(Dataset entries)
* * * * * * * * *
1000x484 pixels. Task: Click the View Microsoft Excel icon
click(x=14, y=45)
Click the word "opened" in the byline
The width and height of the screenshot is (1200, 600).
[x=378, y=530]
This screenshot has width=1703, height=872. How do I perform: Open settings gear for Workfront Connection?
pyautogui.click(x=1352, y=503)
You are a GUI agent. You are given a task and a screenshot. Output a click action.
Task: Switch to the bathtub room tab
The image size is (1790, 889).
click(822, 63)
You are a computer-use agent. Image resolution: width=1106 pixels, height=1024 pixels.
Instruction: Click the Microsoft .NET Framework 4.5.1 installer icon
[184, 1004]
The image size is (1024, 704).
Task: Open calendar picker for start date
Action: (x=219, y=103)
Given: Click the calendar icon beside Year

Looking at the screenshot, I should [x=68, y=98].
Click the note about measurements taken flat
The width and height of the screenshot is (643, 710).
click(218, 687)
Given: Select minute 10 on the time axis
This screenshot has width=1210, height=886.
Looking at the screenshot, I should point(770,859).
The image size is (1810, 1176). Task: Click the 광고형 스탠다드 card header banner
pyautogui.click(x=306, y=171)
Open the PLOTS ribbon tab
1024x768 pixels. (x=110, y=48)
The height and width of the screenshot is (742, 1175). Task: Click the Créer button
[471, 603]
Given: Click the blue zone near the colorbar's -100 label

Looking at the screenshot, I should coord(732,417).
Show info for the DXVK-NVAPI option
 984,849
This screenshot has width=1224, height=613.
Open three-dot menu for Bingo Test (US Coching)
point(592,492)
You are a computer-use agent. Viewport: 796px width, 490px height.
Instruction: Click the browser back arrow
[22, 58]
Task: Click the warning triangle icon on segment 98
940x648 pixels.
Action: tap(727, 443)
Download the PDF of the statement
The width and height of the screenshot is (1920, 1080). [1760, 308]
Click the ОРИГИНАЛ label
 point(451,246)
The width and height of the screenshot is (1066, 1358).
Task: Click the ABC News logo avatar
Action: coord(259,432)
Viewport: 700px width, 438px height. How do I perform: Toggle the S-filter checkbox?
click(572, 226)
* * * * * * * * *
EXERCISE OBJECTIVE:
The lines from the one holding "Viewport: 700px width, 438px" to the end of the entries are to be repeated exactly, with both ends included and nothing else.

TASK OUTPUT:
Viewport: 700px width, 438px height. How do I perform: Toggle the S-filter checkbox?
click(572, 226)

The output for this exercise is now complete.